Source records ->
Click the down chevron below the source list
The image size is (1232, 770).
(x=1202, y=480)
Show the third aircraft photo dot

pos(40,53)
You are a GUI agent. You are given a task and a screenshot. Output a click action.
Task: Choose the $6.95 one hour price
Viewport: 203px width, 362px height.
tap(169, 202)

...

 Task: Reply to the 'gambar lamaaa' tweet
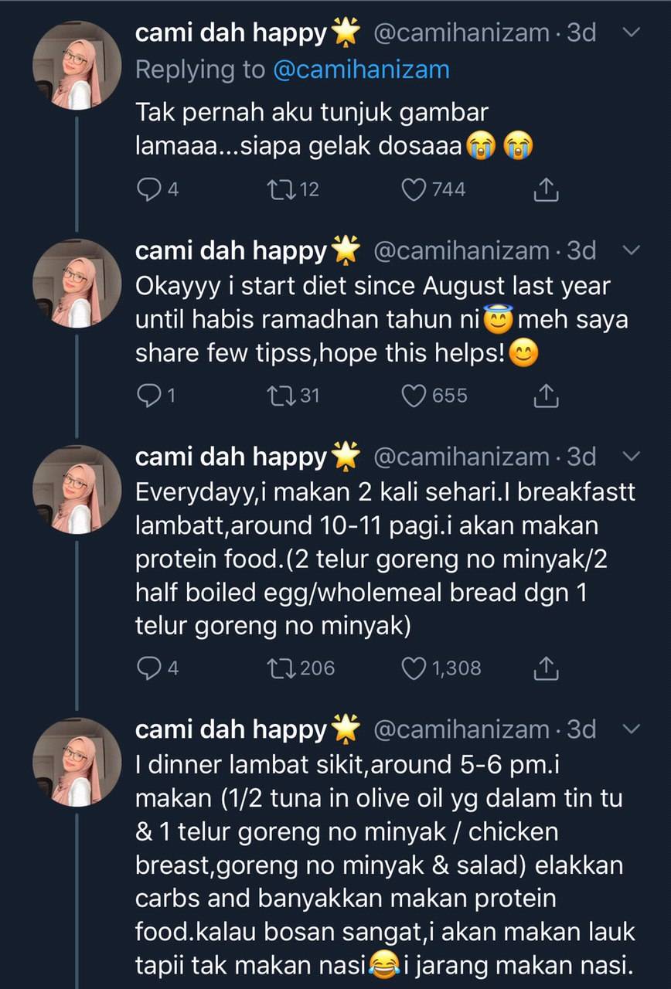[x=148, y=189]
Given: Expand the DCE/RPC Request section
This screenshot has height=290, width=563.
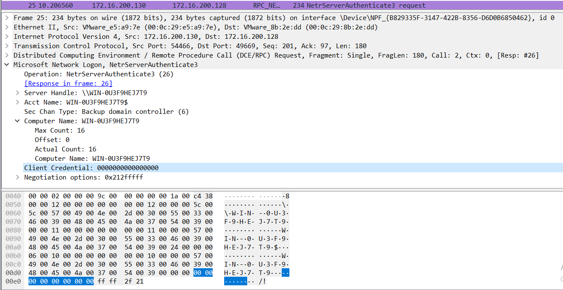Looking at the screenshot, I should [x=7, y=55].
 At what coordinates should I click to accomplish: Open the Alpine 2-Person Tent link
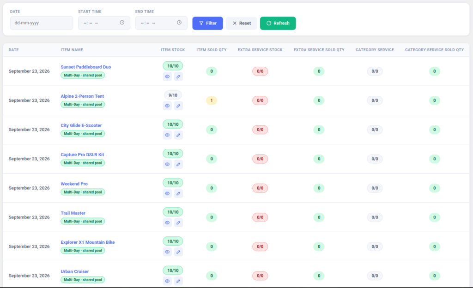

---

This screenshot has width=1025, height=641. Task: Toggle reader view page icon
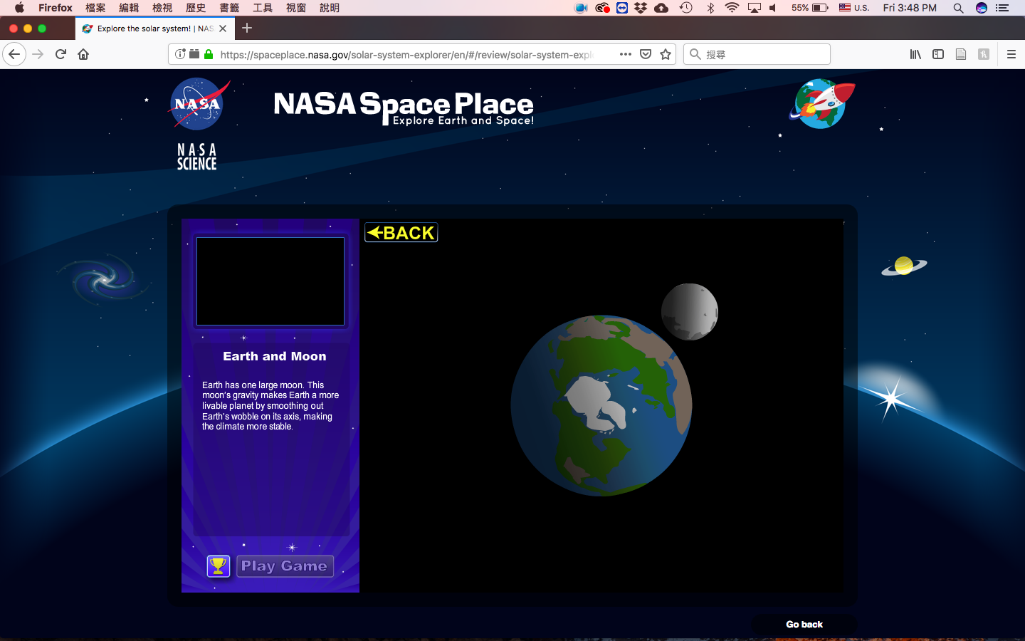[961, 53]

Task -> Copy needed, without pictures: the lines of the listing above from the line containing "Given: Expand the DCE/RPC Request section" up to and including the line containing "At what coordinates", set down exactly.

Answer to this task ->
Given: Expand the DCE/RPC Request section
This screenshot has height=290, width=563.
Looking at the screenshot, I should [x=7, y=55].
 At what coordinates should I click to accomplish: Open the Alpine 2-Person Tent link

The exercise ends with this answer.